Değerini tartışmak dahi yersiz aslında.
O bayrak ki...
Dalgalanmadığında mahzun duruşuyla hüzünleniriz.
Dalgalanırken de 'Buraların sahibiyim!' diyerek güven verir hepimize.
Şehit kanlarıyla kurulu ülkemizde hainler oldukça, bayrağımızın anlamı gönüllere çok iyi işlenmeli.
Yaşadığımız bir musibetle kendimize geliyoruz.
15 Temmuz ihaneti elbette unutulmayacak; ama milletin vatanını, bayrağını ve demokrasiyi sahiplenişi de yüzlerce yıl konuşulacak.
Bugün o inanç, insanları bayrak sevgisiyle yatırıyor, vatan sevgisiyle kaldırıyor.
Ve o bayrak sevgisi gün geçtikçe zirveye taşınıyor.
Binaların zirvesine, balkon ve pencerelere asılarak…
Araçların üzeri kırmızı-beyaz renklerle donatılarak…
Tişörtlerde ay-yıldız göğüslerde taşınarak…
Gencinden yaşlısına, erkeğinden kadınına…

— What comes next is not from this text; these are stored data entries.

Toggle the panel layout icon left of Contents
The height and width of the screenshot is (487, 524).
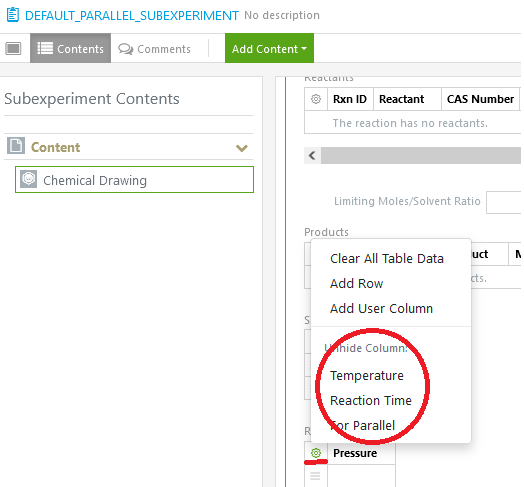coord(13,48)
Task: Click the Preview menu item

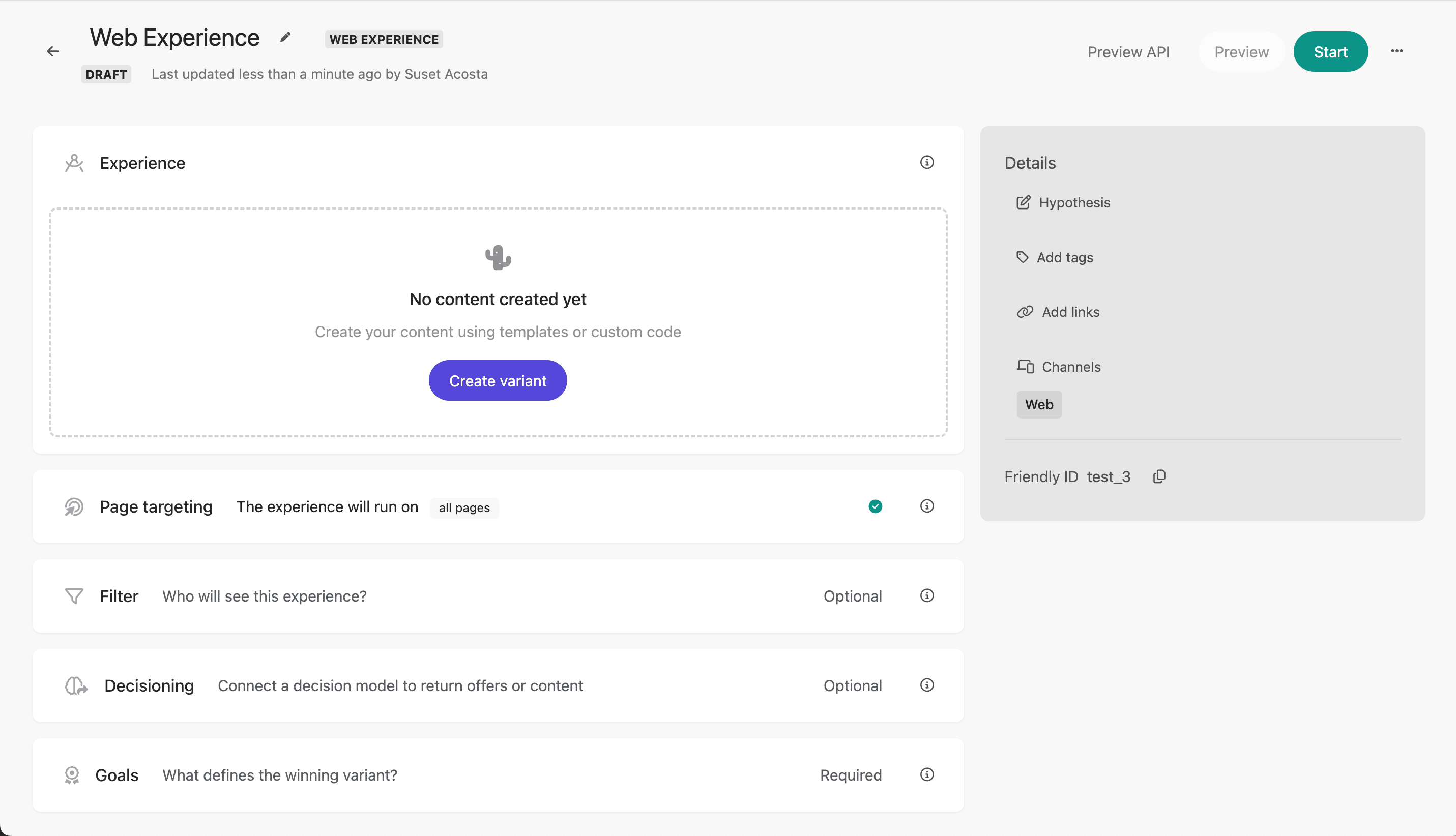Action: [1242, 51]
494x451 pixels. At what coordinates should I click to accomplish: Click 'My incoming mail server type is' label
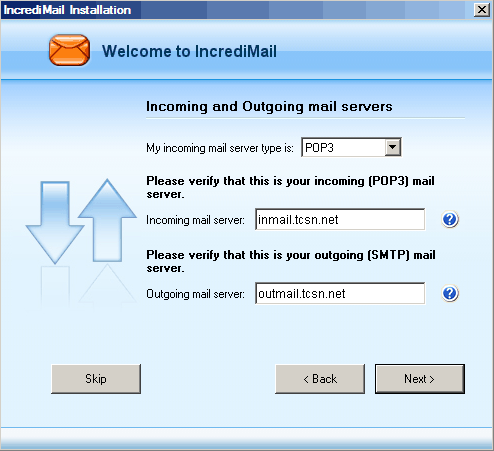click(x=220, y=148)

Sosyal medyada kapak resimleri ay-yıldıza dönüştürülerek…
Kabul edilemez ihanet girişimi bayrağımızın değerini anlamamızı kat kat artırdı.
Öyle bir fark ettirdi ki…
O gece bayrağı yere düşürmek istemeyenler, tankların önüne yattı.
Eline geçirdiği kamyonuyla günümüzün Nene Hatunları cephelere asker taşıdı.
Günlerdir yediden yetmişe herkes meydanları gelincik tarlasına dönüştürdü.
Hep ülkemizin aydınlık yarınları ve çocuklarımız için.
O bayrak 'Beni dalgalandırmadığınız yerde size yaşamak haram!' diyor adeta.
Meydanlardaki hakim renklerle gururlandık.
Bayrağımız toplumsal birlikteliklerin de kapısını aralıyor.
Ayrılıkların ilacı, kucaklaşmaların aracı…
Farklı yer ve dünya görüşüne sahip olsak da…
Meydanlar ortak duygulara ev sahipliği yaparken, hainlere korku, vatan millet aşkı yaşayanlara huzur verdi.
Vatan, olmazsa olmazlardan; bayrak ise apayrı bir değer.
Yenikapı ve tüm meydanların mesajı günlerce dillendirildi.